- _TEXT EXTRACT_:

[Start]

Welded pipe shall be supplied with a single straight seam for sizes up to 36” and a double straight seam for sizes greater than 36” subject to approval from the contractor.
Spiral seam welds are not acceptable.
All DSS welded pipes with a wall thickness greater than 30 mm must be 100% ultrasonically examined.
Requirements for Fittings:
Dimensions of butt welded fittings must be in accordance with ASME B16.9.
Other fittings dimensions shall comply with MSS SP-75, MSS SP-95, MSS SP-97, or BS 3799 as applicable.
The vendor shall provide calculations as per ASME B31.3 for the fittings not covered under the above-mentioned standards.
Union dimensions shall be in accordance with BS 3799.
All screwed fittings shall be threaded NPT in accordance with ASME B1.20.1.
Branch reinforcing fittings (i.e. Elbowlets, Sockolets, weldolets, etc.) shall be designed in accordance with the requirements of ASME B31.3. The vendor shall submit drawings during the bid stage and calculations for review and approval after awarding the contract.
Butt weld elbows shall be long radius type (radius =1.5 nominal pipe size). Short-radius elbows are not permitted.
For reducing fittings specified with two schedules in the Inquiry / Purchase description, the first schedule refers to the larger end or run pipe, the second schedule refers to the smaller end or branch pipe.
Fittings shall be forged to the final shape and size. Fittings shall not be machined from bar stock or solid forged billets without specific approval.
Galvanizing of fittings shall be in accordance with ASTM A153. The threaded portion of fittings shall be supplied with threads free of galvanizing.
Swage nipple shall be pipe swaged by forging only. Machining of bar stock, forgings, or heavy wall pipe is not permitted. Dimensions shall be in accordance with MSS-SP-95.
All reduction sizes for tees and reducers are to be in accordance with ASME B16.9.
CS & LTCS fittings shall be fully killed and fine-grained and shall be supplied in normalized or normalized tempered conditions.
100% of CS & LTCS welded fittings, with wall thickness greater than Sch 80 shall be examined by Magnetic Particle Examination for weld bevel ends. Acceptance standards shall be in accordance with ASME VIII Division 1, Appendix 6. This shall be done after the final heat treatment.
100% of SS & DSS wrought fittings having a wall thickness of more than 20 mm shall have the bevel and weld end over a width of 25mm, examined by the Dye penetrant Method. Acceptance standards shall be in accordance with ASME VIII Division 1, Appendix 8.
100% of DSS welded fittings with a wall thickness greater than 30mm shall be 100% ultrasonically examined in accordance with ASME VIII Division 1.

[End]

- _TASK INSTRUCTIONS_:
**A)** According to the pipe and fittings specification, what type of butt weld elbows are required?
**B)** From the pipe and fittings specification, reproduce word for word the passage that begins at the words "Galvanizing of fittings" and stops after "accordance with MSS-SP-95.".
**C)** Resume the pipe and fittings specification after its last sentence, keeping its style.

- _EXTRACTED DATA_:
[Start]

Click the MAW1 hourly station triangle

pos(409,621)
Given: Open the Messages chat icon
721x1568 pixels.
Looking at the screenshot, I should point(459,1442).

[End]

- _TASK-BY-TASK ANSWERS_:
**A)** Long radius elbows, with a radius of 1.5 times the nominal pipe size.

**B)**
Galvanizing of fittings shall be in accordance with ASTM A153. The threaded portion of fittings shall be supplied with threads free of galvanizing.
Swage nipple shall be pipe swaged by forging only. Machining of bar stock, forgings, or heavy wall pipe is not permitted. Dimensions shall be in accordance with MSS-SP-95.

**C)**
100% of DSS forged fittings weld bevels shall be examined by Dye Penetrant inspection.
100% of CS, LTCS & SS forged fittings, with wall thickness greater than Sch 80 shall be examined by Magnetic Particle / Dye penetrant examination. Acceptance standards shall be in accordance with ASME VIII Division 1, Appendix 6 / 8. This shall be done after the final heat treatment.
Positive material identification:
Positive Material Identification (PMI) shall be conducted for all SS / CRA alloy piping items as per the project specification included in the Inquiry / Purchase requisition.
Special Requirements:
Sour service requirements:
All materials specified for sour service shall, as a minimum, meet the requirements of NACE MR0175 / ISO 15156 – latest edition.
All welded pipes/fittings in sour service shall be HIC tested, if required by the project specification. It shall be conducted for one pipe/fitting per heat in accordance with NACE TM-0284 Solution – A with acceptance criteria as specified in NACE MR-0175.
Impact test requirements:
All CS, LTCS, welded austenitic, and duplex stainless steel piping components shall be impact tested (for use in low-temperature services) in accordance with ASME B31.3.
For carbon steel pipes and fittings, the impact test temperature shall be the ‘minimum metal temperature’ as defined in the project. The impact test requirement and acceptance criteria shall be as per Cl. 323.2.2 and Cl. 323.3.5 of ASME B31.3 respectively.
For welded SS and DSS items, the impact test temperature shall be the ‘minimum metal temperature’ as defined in the project but not more than (-101 Deg. C) and (-50 Deg. C) respectively. For SS items, the acceptance criteria shall be as per Cl. 323.3.5 of ASME B 31.3. For DSS items, test results shall be at least 40 joules in the transverse direction (for standard specimen 10 x 10 mm) as an average of three tests, one result may be lower but not less than 30 joules.
For LTCS items, the impact test temperature shall be (-46 Deg. C). Test results shall be at least 27 joules as an average of three tests (for standard specimen 10 x 10 mm), one result may be lower, but not lower than 21 joules.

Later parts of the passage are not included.